Lorewright GRPO combat is now a single enrichment pipeline over the 36-example working set. The only supported CLI entrypoint is poetry run lorewright grpo-combat-enrich.

Active Workflow

grpo-combat-enrich executes engine/grpo/combat_enrichment.py and:

  1. Reads the 36-example input file (data/grpo_combat_sample36_levels_hp_obstacles.json by default).
  2. Rehydrates actor/combatant context and joins TL;DR summaries.
  3. Loads actor snapshots from the app DB (data/lorewright-app.sqlite by default via DEFAULT_APP_DB_PATH).
  4. Emits an enrichment dataset artifact (data/grpo_combat_sample36_levels_hp_obstacles_enriched.json by default) validated against CombatEnrichmentDataset.

Schema

engine/grpo/schemas.py now defines enrichment-only models:

  • CombatEnrichmentDataset
  • CombatEnrichmentRecord
  • nested actor/action/combatant/output-schema records
  • enrichment schema version constants:
    • COMBAT_ENRICHMENT_SCHEMA_VERSION
    • COMBAT_ENRICHMENT_DATASET_VERSION

Current Dependency

The enrichment path currently depends on the app DB containing 12 persisted characters (one floor mapping per class bucket used by the sample set), with accessible snapshots in character_snapshots.

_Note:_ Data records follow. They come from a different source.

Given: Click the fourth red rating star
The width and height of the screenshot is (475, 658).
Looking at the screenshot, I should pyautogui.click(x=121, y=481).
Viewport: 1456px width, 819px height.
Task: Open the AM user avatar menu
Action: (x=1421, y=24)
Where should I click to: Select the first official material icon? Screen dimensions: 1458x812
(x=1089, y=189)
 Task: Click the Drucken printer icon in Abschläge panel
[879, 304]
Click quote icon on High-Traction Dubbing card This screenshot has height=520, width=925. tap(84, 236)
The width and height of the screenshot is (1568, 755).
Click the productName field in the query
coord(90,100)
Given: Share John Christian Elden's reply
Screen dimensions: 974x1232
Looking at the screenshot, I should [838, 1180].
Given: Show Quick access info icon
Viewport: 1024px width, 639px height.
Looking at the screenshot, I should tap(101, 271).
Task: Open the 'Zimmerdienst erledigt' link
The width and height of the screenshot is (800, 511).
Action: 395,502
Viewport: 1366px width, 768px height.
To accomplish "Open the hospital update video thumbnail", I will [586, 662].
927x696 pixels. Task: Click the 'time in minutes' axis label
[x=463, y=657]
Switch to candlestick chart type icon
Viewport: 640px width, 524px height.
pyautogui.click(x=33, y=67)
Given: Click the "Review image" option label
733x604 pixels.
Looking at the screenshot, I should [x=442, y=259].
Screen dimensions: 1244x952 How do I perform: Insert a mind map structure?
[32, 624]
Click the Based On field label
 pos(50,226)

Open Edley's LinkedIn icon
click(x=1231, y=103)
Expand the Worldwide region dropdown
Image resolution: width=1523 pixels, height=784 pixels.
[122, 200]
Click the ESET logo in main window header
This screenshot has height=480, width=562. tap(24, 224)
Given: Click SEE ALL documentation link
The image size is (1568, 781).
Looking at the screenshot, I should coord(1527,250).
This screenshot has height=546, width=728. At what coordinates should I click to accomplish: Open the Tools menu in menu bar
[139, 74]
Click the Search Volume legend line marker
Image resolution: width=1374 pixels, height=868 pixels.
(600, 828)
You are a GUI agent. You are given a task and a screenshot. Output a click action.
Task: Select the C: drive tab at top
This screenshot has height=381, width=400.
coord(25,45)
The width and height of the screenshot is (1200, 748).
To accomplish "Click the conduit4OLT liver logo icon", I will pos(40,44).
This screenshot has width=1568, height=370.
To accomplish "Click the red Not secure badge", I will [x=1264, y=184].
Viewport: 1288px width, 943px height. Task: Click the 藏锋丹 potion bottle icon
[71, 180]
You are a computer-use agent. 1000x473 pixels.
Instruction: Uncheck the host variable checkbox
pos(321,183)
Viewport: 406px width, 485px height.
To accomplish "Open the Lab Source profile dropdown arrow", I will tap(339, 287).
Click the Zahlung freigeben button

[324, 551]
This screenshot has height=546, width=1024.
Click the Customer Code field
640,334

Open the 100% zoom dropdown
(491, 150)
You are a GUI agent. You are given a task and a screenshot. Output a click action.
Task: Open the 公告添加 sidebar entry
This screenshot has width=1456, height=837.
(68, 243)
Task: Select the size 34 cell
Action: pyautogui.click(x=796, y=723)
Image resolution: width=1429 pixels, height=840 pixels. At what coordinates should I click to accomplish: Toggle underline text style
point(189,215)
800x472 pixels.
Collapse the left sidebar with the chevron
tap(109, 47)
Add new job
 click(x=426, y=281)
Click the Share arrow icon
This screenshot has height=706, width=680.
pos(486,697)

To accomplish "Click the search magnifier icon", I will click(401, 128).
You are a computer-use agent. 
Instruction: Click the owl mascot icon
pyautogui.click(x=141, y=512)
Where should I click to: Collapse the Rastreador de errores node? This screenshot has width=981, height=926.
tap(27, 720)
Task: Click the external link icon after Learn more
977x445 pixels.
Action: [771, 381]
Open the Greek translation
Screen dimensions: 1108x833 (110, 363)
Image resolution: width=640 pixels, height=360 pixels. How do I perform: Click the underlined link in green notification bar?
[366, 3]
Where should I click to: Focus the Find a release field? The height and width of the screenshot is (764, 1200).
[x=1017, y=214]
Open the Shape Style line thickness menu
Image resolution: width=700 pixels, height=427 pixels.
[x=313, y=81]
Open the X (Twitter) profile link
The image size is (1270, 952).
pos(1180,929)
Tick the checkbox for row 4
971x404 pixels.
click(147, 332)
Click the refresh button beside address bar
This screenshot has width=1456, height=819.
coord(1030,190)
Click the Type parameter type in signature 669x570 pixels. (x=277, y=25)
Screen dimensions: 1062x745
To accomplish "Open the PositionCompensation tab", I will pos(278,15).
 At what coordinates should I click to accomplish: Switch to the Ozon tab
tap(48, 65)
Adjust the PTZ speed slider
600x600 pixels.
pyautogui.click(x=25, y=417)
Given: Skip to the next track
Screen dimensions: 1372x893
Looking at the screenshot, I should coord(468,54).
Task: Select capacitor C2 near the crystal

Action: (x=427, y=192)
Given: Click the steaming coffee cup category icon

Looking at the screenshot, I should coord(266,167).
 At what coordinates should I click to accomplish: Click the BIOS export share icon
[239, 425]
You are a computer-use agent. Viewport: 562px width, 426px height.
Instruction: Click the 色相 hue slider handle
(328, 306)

If this DB contract changes, grpo-combat-enrich output composition changes immediately because actor selection is DB-backed.

Validation Surface

GRPO regression coverage is intentionally focused on:

  • tests/test_grpo_combat_enrichment.py

No canonical migration, self-actor Phase 1, or self-actor Phase 2 validation path remains in the supported workflow.